The Australian government provides a financial safety net for any person above certain age and other qualification, in the form of the basic age-pension, which it means tests for both income and assets, yet it provides very generous tax concessions for people of considerable assets or income, which now equal the cost of the age-pension.
Would it not be more sensible and fairer for the government to abolish the means test of the age pension and abolish the tax concessions for super.

This is what the select committee had to say about the means test of the age pension.
As mentioned in the “Select Committee on Superannuation” report of 2003, Australia is the only OECD country which has a means test for the basic pension, and it is mean.

The Report’s recommendation for a review of the employment-superannuation nexus errs on the side of caution. This caution is well justified since it opens up a much broader debate on the structure of Australia’s retirement income system, including proposals for a universal pension than that originally envisaged in the terms-of-reference. The fiscal impact of widening the spread of tax concessions is also unclear.

Why does the Australian government persist with the unfair treatment of the retirees, punishing the lower income ones with the means test of the age pension, while giving the rich retirees huge tax concessions?

I have put this question to numerous politicians, from all the parties and independents, yet none has so far given me a reasonable answer, to what I consider a reasonable question.

Why can all the politicians just ignore my question? Because I seem to be the only one asking it.

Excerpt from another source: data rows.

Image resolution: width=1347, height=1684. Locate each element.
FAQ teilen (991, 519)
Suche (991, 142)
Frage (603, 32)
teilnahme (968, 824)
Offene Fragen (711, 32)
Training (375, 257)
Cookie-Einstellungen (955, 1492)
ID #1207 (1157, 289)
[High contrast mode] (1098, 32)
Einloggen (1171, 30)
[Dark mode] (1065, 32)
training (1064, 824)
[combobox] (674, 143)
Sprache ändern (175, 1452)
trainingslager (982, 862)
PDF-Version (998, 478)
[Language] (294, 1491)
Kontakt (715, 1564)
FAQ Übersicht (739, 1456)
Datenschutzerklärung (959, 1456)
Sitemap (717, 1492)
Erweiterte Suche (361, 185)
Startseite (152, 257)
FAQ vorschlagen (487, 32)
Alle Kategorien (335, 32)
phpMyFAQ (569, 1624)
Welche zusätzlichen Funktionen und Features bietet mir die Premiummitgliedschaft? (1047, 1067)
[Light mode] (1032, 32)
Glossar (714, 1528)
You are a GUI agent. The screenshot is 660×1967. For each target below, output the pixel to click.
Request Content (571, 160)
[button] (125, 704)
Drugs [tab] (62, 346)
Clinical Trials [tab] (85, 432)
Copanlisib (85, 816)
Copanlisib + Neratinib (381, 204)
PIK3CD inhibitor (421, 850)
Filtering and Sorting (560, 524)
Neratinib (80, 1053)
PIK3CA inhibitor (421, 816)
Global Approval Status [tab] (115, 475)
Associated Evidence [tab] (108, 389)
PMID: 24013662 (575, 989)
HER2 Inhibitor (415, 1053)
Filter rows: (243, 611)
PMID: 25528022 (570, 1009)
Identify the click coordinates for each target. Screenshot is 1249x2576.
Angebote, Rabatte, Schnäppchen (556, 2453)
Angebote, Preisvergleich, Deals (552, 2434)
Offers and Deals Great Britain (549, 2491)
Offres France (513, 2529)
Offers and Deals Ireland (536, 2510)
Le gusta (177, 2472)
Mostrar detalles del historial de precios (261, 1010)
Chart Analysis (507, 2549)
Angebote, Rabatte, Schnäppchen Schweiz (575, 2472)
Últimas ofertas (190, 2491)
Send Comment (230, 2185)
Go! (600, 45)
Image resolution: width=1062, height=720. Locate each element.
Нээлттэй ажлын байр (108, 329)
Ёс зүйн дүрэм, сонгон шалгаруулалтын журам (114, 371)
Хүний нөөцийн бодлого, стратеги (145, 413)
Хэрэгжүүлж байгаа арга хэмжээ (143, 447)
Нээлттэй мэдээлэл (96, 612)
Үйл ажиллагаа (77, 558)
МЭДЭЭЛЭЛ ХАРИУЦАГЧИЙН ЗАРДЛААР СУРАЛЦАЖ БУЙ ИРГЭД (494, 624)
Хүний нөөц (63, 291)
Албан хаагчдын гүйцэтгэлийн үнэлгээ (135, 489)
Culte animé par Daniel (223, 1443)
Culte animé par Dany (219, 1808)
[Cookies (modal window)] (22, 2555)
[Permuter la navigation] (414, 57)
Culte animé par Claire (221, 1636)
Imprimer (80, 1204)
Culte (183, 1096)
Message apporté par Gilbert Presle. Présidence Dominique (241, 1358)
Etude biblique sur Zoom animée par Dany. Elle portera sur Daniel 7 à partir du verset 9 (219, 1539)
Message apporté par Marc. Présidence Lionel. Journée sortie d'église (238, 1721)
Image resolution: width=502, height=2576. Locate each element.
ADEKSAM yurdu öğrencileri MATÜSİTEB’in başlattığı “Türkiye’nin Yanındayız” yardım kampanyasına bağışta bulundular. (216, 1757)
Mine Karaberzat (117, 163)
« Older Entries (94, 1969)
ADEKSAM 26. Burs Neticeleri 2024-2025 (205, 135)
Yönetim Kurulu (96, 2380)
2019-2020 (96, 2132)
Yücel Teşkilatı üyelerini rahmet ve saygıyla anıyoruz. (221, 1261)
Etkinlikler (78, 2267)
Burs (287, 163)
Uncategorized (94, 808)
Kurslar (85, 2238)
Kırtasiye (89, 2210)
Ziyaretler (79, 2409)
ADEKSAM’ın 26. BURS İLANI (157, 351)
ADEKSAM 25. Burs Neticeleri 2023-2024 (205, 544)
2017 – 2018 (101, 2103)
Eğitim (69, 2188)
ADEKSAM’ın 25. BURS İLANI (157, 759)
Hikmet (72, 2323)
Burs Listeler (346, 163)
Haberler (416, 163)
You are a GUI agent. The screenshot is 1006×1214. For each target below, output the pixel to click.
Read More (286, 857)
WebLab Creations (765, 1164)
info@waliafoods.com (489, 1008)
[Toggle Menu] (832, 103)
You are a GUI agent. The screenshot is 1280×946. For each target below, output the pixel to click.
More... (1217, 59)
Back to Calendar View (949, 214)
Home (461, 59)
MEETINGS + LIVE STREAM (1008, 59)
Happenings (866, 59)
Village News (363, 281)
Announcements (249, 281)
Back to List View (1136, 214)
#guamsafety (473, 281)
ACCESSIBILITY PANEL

Who gives the politicians security that this unfair social treatment of the majority of age pensioners will not affect their chances of re-election at next election: It is organizations which should protect the interests of the age pensioners on low incomes, like COTA( Council on the aging), ACOSS, Australian Council on Social Service, ACPSRO,Australian Council Public Service Retirees Organization and its affiliated Associations, which are opposing a Universal Age Pension and are therefore endorsing the governments policy which keeps low income pensioners poor, yet almost seventy per cent of their members are on moderate incomes and are greatly affected by the means test of the age pension, while the rich pensioners are gallivanting all over the world, spending money outside the country which should be spent in Australia to support local businesses; Gerry Harvey must have missed his opportunity in broadcasting this.

The other influential group which tacitly supports the government, to keep the lower income earners and pensioners poor, are the Australian Union bosses, many of which sit on Superannuation Funds boards, earning incomes of $500,000, as is the case of David Atkin of industry superannuation fund, Cbus.

Then there are retirement scheme operators, which never miss an opportunity to remind the government to raise the compulsory super contribution to 12%;
Ms.Reynolds chief executive of the Australian Institute of Superannuation Trustees was reported as saying,” The move to 12 per cent needs to go ahead regardless”. Pauline Vamos also never misses an opportunity to promote the raise of super contributions to 12per cent.

It is not hard to see, for whose benefit the compulsory super was introduced; the super industry, union bosses, who earn large fees or union bosses who collect nice incomes for sitting on boards of industry super funds.

The SMSF’ owners are also very pleased with the large tax concessions for super, and should their income in retirement fall below a certain level, they can and will always avail themselves of the age pension.